Rows from a data collection
· · · · · · ·
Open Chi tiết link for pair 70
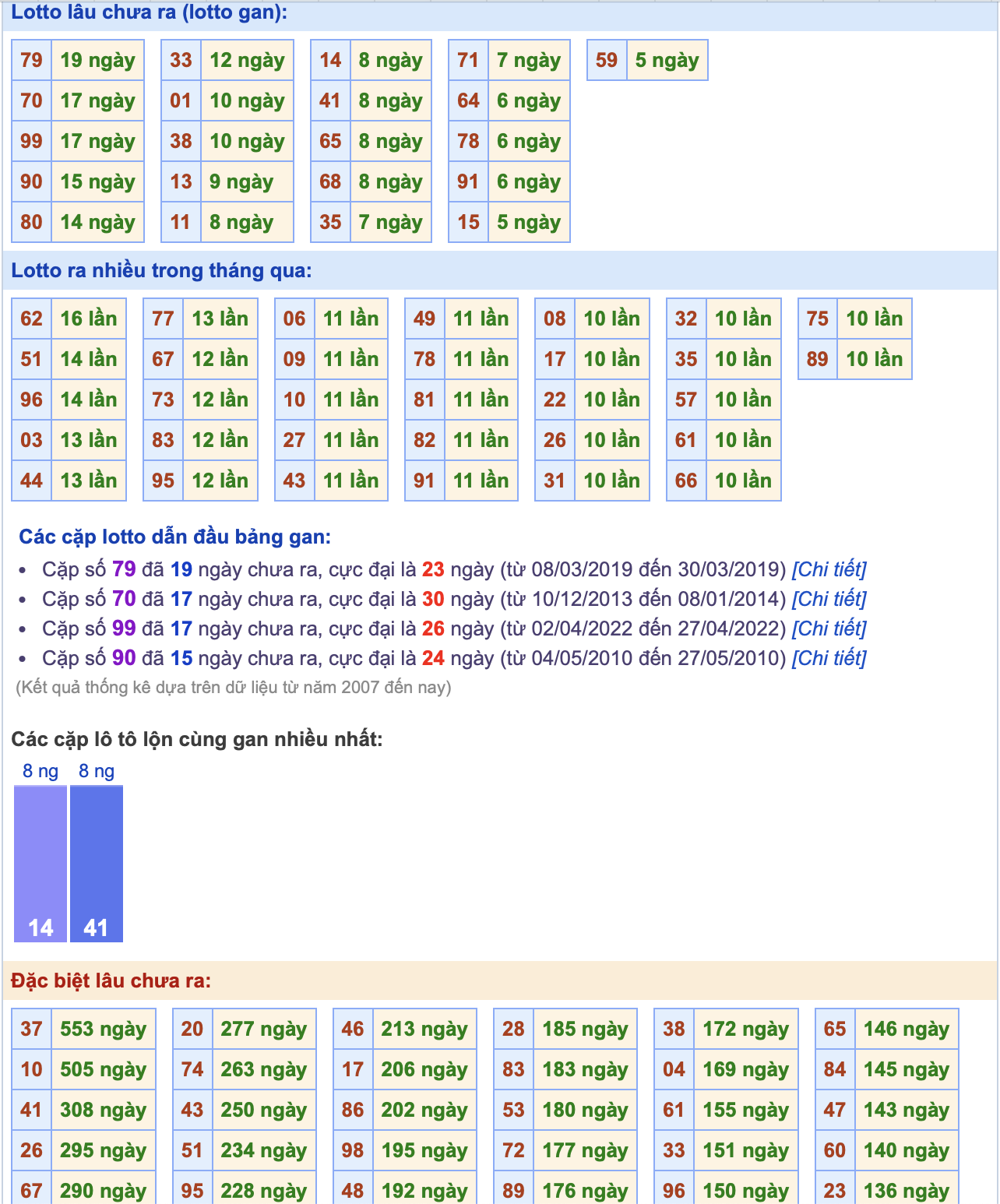 829,599
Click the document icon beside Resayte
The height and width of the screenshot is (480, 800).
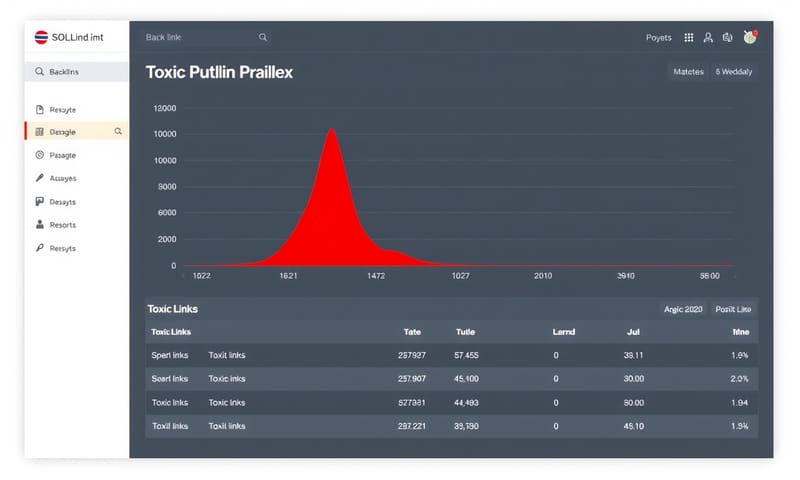[40, 109]
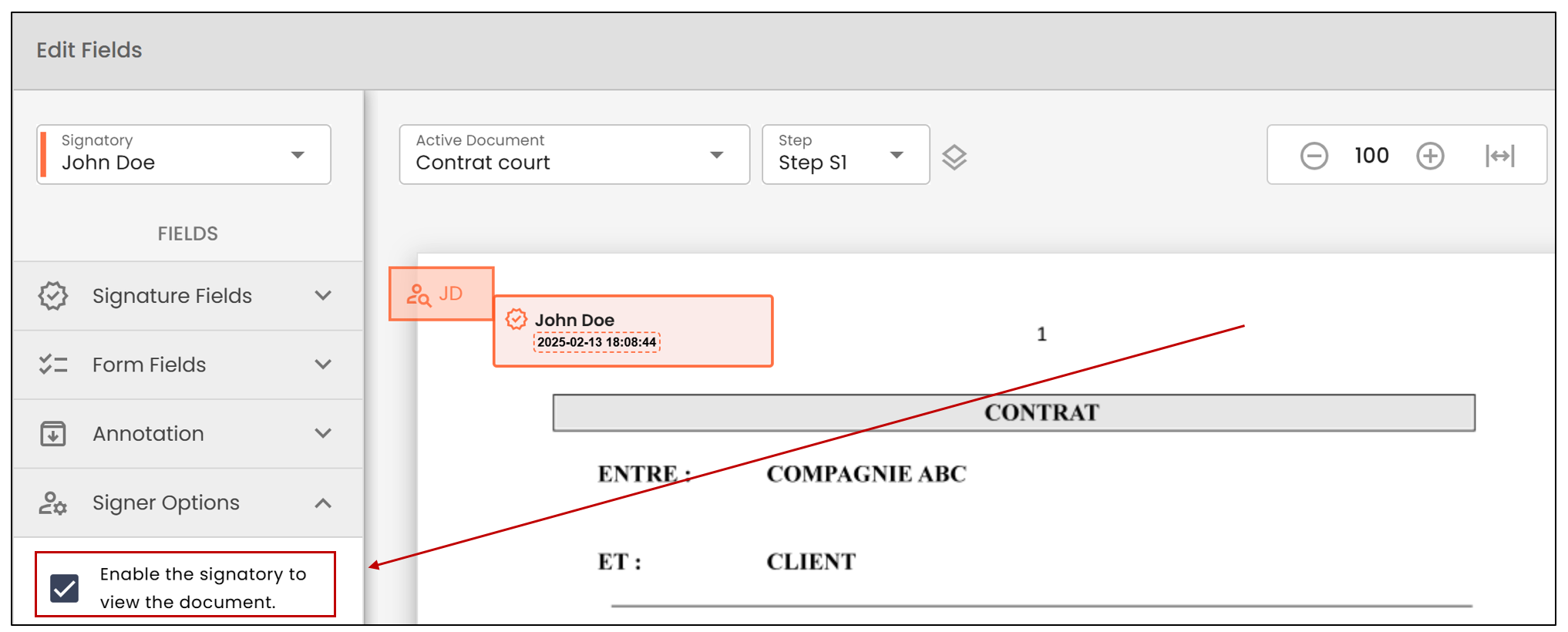Select the JD signer tag
Image resolution: width=1568 pixels, height=632 pixels.
click(x=441, y=294)
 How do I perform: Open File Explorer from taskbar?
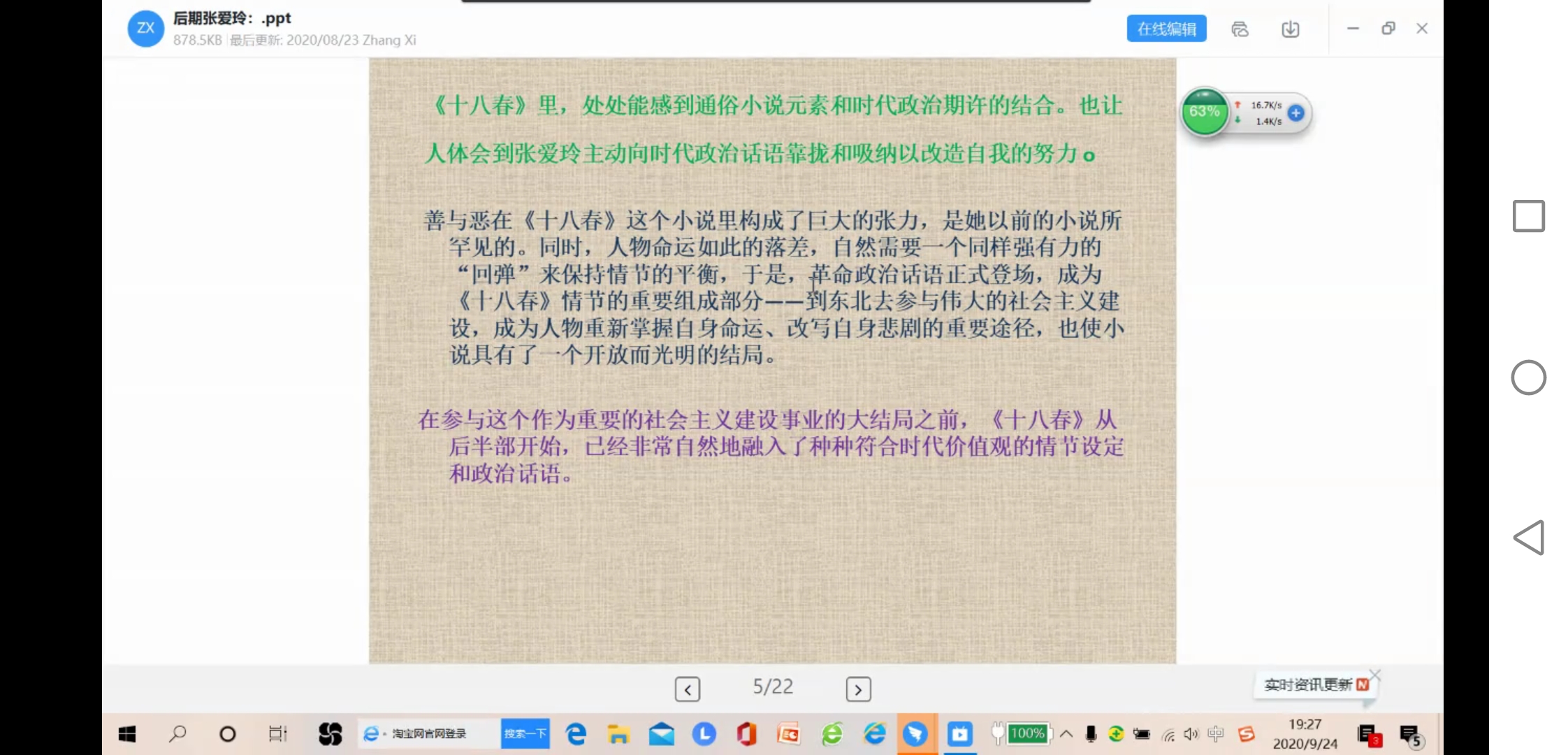point(618,733)
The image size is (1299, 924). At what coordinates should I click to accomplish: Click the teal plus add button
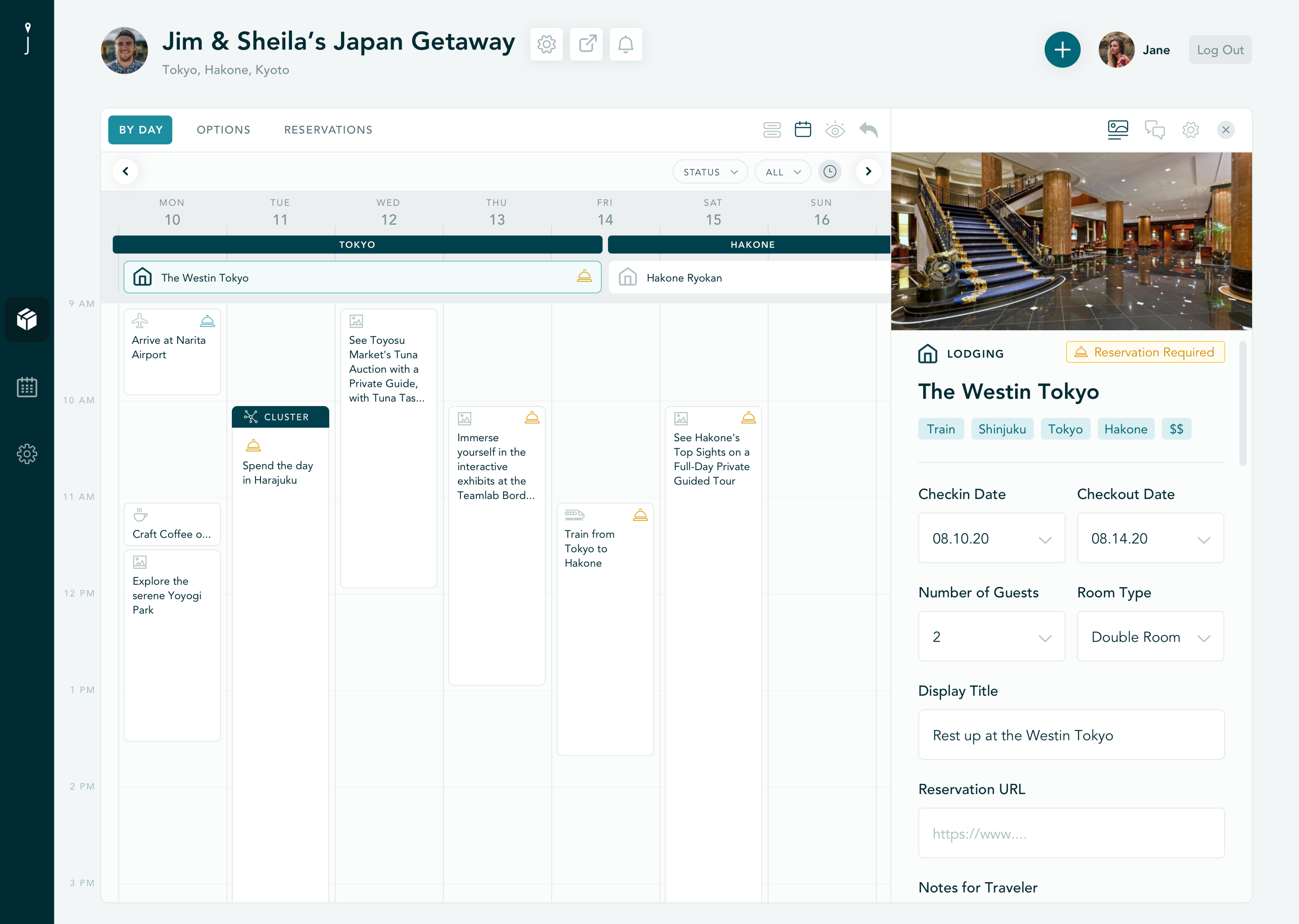click(x=1062, y=50)
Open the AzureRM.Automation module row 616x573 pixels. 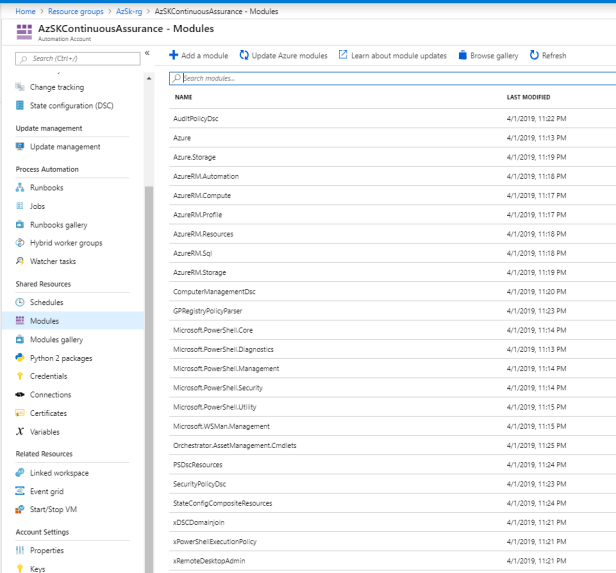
· · · · · · ·
WHAT THIS TASK INVOLVES:
Give the rows above as a numbered list, with blank lines and pictures left out.

SOLUTION FOR THIS TASK:
1. Open Chi tiết link for pair 70
2.  829,599
3. Click the document icon beside Resayte
4. The height and width of the screenshot is (480, 800).
5. [40, 109]
6. Select the JD signer tag
7. Image resolution: width=1568 pixels, height=632 pixels.
8. click(x=441, y=294)
9.  How do I perform: Open File Explorer from taskbar?
10. point(618,733)
11. The image size is (1299, 924). At what coordinates should I click to accomplish: Click the teal plus add button
12. click(x=1062, y=50)
13. Open the AzureRM.Automation module row 616x573 pixels. 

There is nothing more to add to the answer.